──────── Passage provided ────────

The 1-and-15 Hedge Fund

UK fixed-income hedge fund manager Blue Bay is in some trouble:

Blue Bay said performance fees had fallen by 75 per cent in the second half of the year, to £4m in five months, compared to £18.2m in the second half of 2007. It has also been forced to freeze redemptions on one of its three hedge funds, to prevent investors withdrawing capital, although said in return it would cut management fees.

Mark Cobley has the details:

Investors have kept faith with the company thus far, pouring a net $3.5bn into the company’s funds during the five months to the end of May – more than expected. BlueBay previously forecast it would take in $2.5bn for the six months to the end of June…

BlueBay is also set to overhaul its $2.7bn Value Recovery Fund, which can invest in the debt of companies that are in trouble, as well as asset-backed securities and more conventional debt market instruments.

The company wants to suspend redemptions on the fund until July 2009 and “severely restrict” them thereafter, in return for a cut in the basic management fee from 2% to 1% of a client’s investment, and in the performance fee from 20% to 15%.

There’s something a little bit weird going on here. On the one hand, BlueBay had $3.5 billion of inflows in the first five months of the year, but on the other hand it’s having to slash fees on its flagship distressed-debt fund not to withdraw their money.

──────── Listed entries ────────

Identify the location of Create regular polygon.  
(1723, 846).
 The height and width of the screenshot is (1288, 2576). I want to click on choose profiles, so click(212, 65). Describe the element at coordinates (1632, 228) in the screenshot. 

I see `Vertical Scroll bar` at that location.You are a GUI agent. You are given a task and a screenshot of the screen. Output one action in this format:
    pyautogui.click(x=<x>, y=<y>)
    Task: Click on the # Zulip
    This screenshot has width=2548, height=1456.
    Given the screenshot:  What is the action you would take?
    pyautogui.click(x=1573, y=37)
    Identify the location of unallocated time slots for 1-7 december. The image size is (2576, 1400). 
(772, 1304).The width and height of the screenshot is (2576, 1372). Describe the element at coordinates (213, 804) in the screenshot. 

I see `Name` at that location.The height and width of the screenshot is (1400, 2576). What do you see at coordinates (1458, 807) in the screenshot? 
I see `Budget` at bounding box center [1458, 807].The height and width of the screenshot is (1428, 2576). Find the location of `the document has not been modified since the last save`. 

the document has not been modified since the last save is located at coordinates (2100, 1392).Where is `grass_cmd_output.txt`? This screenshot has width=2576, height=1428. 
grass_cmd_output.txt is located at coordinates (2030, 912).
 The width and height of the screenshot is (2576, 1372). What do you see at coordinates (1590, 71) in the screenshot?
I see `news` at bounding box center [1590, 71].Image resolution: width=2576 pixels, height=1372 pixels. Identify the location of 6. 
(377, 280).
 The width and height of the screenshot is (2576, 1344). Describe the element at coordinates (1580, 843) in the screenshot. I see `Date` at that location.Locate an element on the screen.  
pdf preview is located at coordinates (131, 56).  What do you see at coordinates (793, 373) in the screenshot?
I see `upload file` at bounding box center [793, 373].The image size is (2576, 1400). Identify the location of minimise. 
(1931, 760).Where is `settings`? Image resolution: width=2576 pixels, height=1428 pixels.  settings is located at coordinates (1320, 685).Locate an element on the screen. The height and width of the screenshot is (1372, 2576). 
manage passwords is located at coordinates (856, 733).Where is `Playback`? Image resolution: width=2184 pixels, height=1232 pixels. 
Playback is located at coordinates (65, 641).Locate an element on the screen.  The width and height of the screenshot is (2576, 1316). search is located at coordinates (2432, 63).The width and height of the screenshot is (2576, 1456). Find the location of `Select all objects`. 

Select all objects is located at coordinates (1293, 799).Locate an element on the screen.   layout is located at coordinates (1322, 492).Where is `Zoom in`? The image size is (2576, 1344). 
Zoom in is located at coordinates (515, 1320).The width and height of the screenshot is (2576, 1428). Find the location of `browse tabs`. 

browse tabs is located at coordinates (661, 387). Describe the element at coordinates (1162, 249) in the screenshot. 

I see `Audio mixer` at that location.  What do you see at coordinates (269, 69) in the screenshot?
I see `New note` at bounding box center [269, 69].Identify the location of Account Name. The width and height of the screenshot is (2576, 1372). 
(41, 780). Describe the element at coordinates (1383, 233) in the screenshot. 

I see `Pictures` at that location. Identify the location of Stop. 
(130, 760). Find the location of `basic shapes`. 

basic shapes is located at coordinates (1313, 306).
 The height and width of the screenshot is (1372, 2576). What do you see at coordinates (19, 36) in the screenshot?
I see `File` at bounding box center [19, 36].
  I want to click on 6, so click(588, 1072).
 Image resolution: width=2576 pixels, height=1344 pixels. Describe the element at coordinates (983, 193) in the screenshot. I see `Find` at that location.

────────

# Things to do:
(a) Return the portion of the BlueBay hedge fund passage between "BlueBay is also" and "withdraw their money.", inclusive.
(b) Summarize the BlueBay hedge fund passage in two sentences.
(c) Write what comes next in the BlueBay hedge fund passage, picking up after its final sentence.

# List of answers:
(a)
BlueBay is also set to overhaul its $2.7bn Value Recovery Fund, which can invest in the debt of companies that are in trouble, as well as asset-backed securities and more conventional debt market instruments.

The company wants to suspend redemptions on the fund until July 2009 and “severely restrict” them thereafter, in return for a cut in the basic management fee from 2% to 1% of a client’s investment, and in the performance fee from 20% to 15%.

There’s something a little bit weird going on here. On the one hand, BlueBay had $3.5 billion of inflows in the first five months of the year, but on the other hand it’s having to slash fees on its flagship distressed-debt fund not to withdraw their money.

(b) BlueBay, a UK fixed-income hedge fund manager, reported that its performance fees had fallen by 75 percent to £4m over five months, even though investors put a net $3.5bn into its funds in the five months to the end of May. It plans to suspend redemptions on its $2.7bn Value Recovery Fund until July 2009 and severely restrict them afterward, and in return will cut the fund's management fee from 2% to 1% and its performance fee from 20% to 15%.

(c)
One can only assume that the inflows are going mainly to BlueBay’s emerging-market funds, which have presumably been performing reasonably well, and that there’s still very little investor interest in distressed debt, despite the fact that it seems to be the hot asset class right now for fixed-income investors wanting excess returns and lots of alpha.

Even so, it makes little sense for distressed debt investors to want to get out at the bottom of the market. Maybe they’ve just all decided that there are better distressed-debt investors out there than BlueBay. Or maybe they’re simply human, and much prefer to be invested in funds which are going up rather than in funds which are going down.

In any case, if you’re in the market for a distressed-debt fund, BlueBay’s VRF is now on sale, at just 1-and-15 instead of 2-and-20. Fill yer boots! It might go down further, but if it does at least the managers of the fund will be paid slightly less for the privilege of losing your money.